◆ EXCERPT:
——
- Born: 10 August 1960 (age 66)
- Education: Royal Veterinary and Agricultural University
- Scientific career
- Thesis: Identification, characterization, and inhibition of bacteria isolated from tropical fish (1989)

= Lone Gram =

Danish microbiologist

Lone Gram is Danish microbiologist known for her work in bacterial physiology, microbial communication, and biochemicals that originate from bacterial cultures. She is an elected member of the Royal Danish Academy of Sciences and Letters and has received the Order of the Dannebrog.

== Education and career ==
Gram's first microbiology course led her away from her initial career interests in medicine, and into marine bacteria. Gram has both an M.Sc. (1985) and a Ph.D. (1989) from the Royal Veterinary and Agricultural University in Denmark. Following her Ph.D., Gram joined the Technological Laboratory of the Danish Ministry of Fishes. In 2010 she was promoted to professor at the Technical University of Denmark. Gram has also spent time working at Harvard Medical School and at the University of New South Wales.

== Research ==
Gram's research centers on the physiology of bacteria in the environment and using bacteria for biotechnology. Her early research examined variability in the bacteria found in spoiled fish, removing bacterial biofilms, and preventing biofilms using compounds from the red algae Delisea pulchra. She has examined the interactions across different species of bacteria, and the production of compounds that send messages among bacteria. Her research includes investigations bacterial attachment to surfaces, and quantification of hydrogen sulfide production by bacteria associated with fish. From 2006 until 2007, Gram participated in the Galathea 3 expeditions, and she is using the bacterial cultures initiated during the project to mine bacteria for chemical compounds that may be useful to people. Gram's research extends to investigations of the global distribution of bacterial species, and an examination of how the presence of varying nutrients alters the chemical compounds produced by bacteria.
——
◆ EXCERPTED RECORDS:
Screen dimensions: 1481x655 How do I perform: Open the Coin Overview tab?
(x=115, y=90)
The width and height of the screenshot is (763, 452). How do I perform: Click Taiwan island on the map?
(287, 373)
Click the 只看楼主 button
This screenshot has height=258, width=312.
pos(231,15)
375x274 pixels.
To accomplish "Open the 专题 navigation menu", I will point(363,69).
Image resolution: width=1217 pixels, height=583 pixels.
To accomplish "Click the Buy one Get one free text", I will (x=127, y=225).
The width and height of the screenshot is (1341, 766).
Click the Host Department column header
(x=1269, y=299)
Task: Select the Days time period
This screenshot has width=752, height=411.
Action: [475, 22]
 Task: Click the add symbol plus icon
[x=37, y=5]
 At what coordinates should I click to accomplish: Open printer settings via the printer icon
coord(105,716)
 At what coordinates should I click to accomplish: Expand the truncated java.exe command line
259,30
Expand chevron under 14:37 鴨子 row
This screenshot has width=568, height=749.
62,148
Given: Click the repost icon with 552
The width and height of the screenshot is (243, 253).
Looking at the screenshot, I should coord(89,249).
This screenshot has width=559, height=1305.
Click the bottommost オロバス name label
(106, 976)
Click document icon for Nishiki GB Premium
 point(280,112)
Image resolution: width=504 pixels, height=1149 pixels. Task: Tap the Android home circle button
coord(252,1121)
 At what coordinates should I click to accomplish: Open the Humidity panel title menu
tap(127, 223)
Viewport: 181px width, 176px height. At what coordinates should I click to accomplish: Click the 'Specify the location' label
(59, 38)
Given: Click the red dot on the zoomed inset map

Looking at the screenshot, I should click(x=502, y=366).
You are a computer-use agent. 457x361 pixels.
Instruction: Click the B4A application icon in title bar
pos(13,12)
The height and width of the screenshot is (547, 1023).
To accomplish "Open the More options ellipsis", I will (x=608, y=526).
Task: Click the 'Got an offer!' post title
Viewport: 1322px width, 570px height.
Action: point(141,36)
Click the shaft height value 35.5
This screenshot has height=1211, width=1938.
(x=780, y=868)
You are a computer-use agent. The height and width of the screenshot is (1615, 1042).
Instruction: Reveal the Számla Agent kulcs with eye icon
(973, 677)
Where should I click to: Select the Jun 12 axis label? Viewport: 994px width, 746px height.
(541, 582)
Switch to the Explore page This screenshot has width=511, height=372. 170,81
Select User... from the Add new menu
——
◆ TASKS AND EXERCISES:
**a)** In the biography of Lone Gram, compounds from which red alga did her early research use to prevent biofilms?
**b)** Continue the biography of Lone Gram from its final sentence.

◆ LIST OF ANSWERS:
**a)** Delisea pulchra

**b)**
== Selected publications ==

- Gram, Lone (1996). "Microbiological spoilage of fish and fish products"
- Gram, Lone (1999). "Inhibition of Vibrio anguillarum byPseudomonas fluorescens AH2, a Possible Probiotic Treatment of Fish"
- Huber, I. (2004). "Phylogenetic analysis and in situ identification of the intestinal microbial community of rainbow trout (Oncorhynchus mykiss, Walbaum)"
- Gram, Lone (2002). "Possible Quorum Sensing in Marine Snow Bacteria: Production of Acylated Homoserine Lactones by Roseobacter Strains Isolated from Marine Snow"

== Awards and honors ==
In 2008, Gram received Tagea Brandt Rejselegat, an award given to Danish women to recognize significant contributions in science, literature, or art. In 2016, Gram received the Villum Kann Rasmussen Annual Award in Science and Technology, which is given in recognition of "a particularly valuable contribution to the technical and natural sciences". In 2018, she received the Order of the Dannebrog. In 2020, Gram was elected a member of the Royal Danish Academy of Sciences and Letters.

== Personal life ==
Gram's great-grandfather was Hans Christian Gram who developed the Gram stain, a commonly used technique in microbial ecology. Gram is also distantly related to the Danish historian Hans Gram.